Successful implementation of these recommendations would result in a wealth of air temperature data, making it possible to monitor extreme heat at the neighborhood level in cities throughout the United States. These data can serve as a foundation for developing extreme heat forecasting models, which would enable governing bodies to develop and execute response plans in a timely fashion. In addition, the publicly available data from these monitoring networks will allow local, state, and tribal officials, as well as academic and non-academic researchers, to better understand the disproportionate impacts of extreme heat. This insight can support the development of targeted, location-specific mitigation and response efforts.


As temperatures continue to rise in the United States, so do the risks of heat-related hazards, morbidity, and mortality. This is especially true for urban cities, where the effects of extreme heat are most prevalent. A cross-agency extreme-heat monitoring network can support the development of equitable heat mitigation and disaster preparedness efforts in major cities throughout the country.
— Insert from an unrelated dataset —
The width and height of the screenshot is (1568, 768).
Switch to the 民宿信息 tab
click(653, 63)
This idea of merit originated from our Extreme Heat Ideas Challenge. Scientific and technical experts across disciplines worked with FAS to develop potential solutions in various realms: infrastructure and the built environment, workforce safety and development, public health, food security and resilience, emergency planning and response, and data indices. Review ideas to combat extreme heat here.
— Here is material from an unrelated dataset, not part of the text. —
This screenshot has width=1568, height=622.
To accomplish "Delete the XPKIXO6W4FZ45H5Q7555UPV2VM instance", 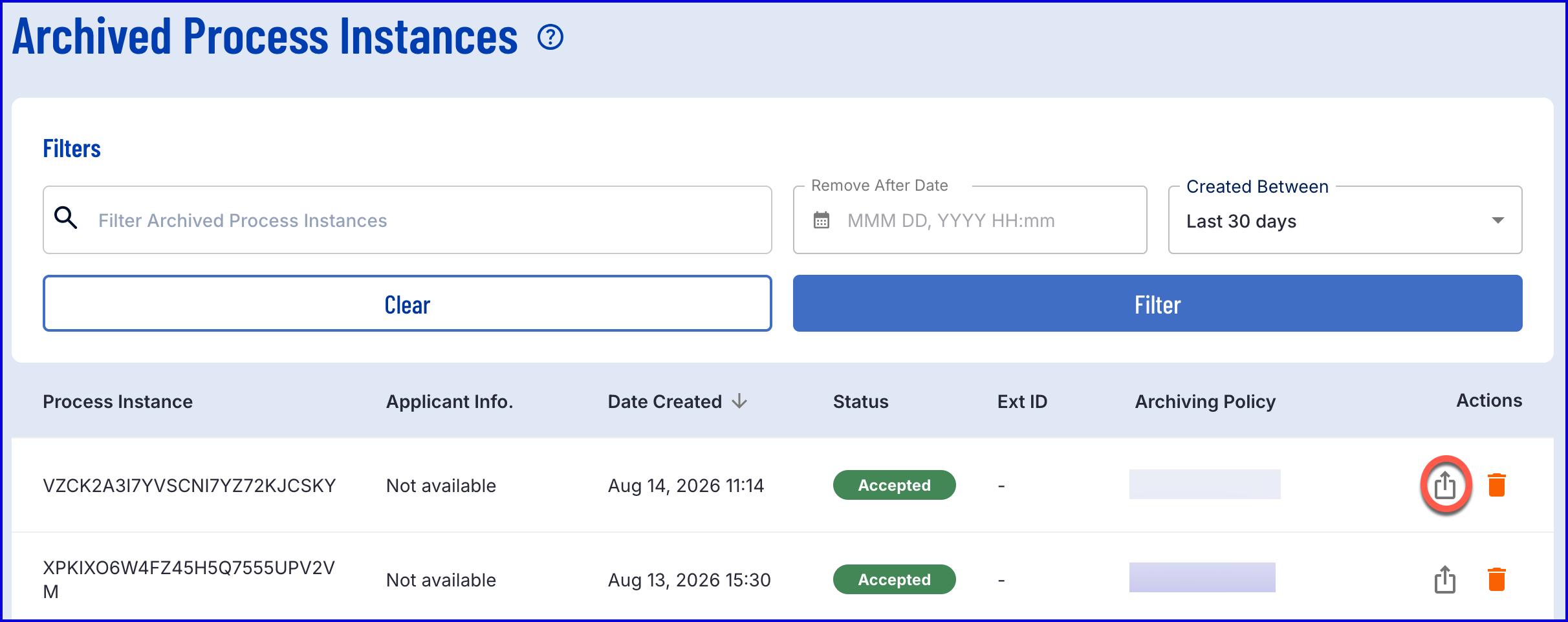I will 1497,579.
Frequently Asked Questions
How are urban heat islands formed?
Cities often have less vegetation and tree canopy cover than surrounding rural areas, which decreases cooling and evaporation. Tall buildings and ones that are close together reduce wind speed, trapping heat within a city. Buildings, as well as roads, streets, and sidewalks, are very good at absorbing and storing heat from the sun. Additionally, air pollution and heat from cars, buildings, and space heating absorb heat that is trying to escape from the city.
What is the difference between urban heat islands and heat waves?
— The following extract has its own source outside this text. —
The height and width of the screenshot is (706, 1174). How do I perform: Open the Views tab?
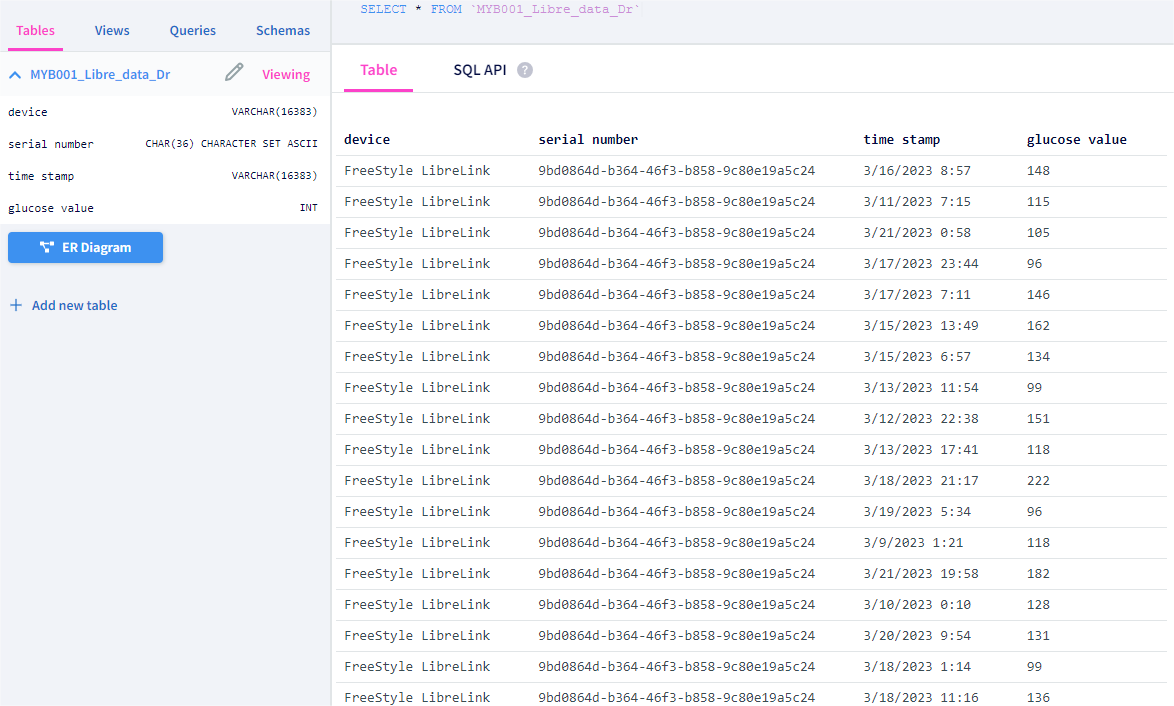(112, 30)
Urban heat islands are urbanized regions experiencing higher temperatures compared to nearby rural areas. Heat waves—also known as extreme heat events—are persistent periods of unusually hot weather lasting more than two days. Research has found, however, that urban heat islands and heat waves have a synergistic relationship.

How many people die due to heat in the United States?

Nationwide, more than 1,300 annual deaths are estimated to be attributable to extreme heat. This number is likely an undercount, as medical records do not regularly include the impact of heat when describing the cause of death.

What can communities do to combat rising temperatures?
Cities can create more green spaces and plant more trees to increase evapotranspiration rates and provide shade. Installing cool or green roofs can reduce the amount of heat buildings store throughout the day. Altering roads, streets, or sidewalks with cool pavements may also reduce the amount of stored heat and provide less heat stress to pedestrians. Walking and biking instead of using an automobile, when possible, would reduce the amount of pollution introduced into the air, which could not only combat rising temperatures but also improve air quality.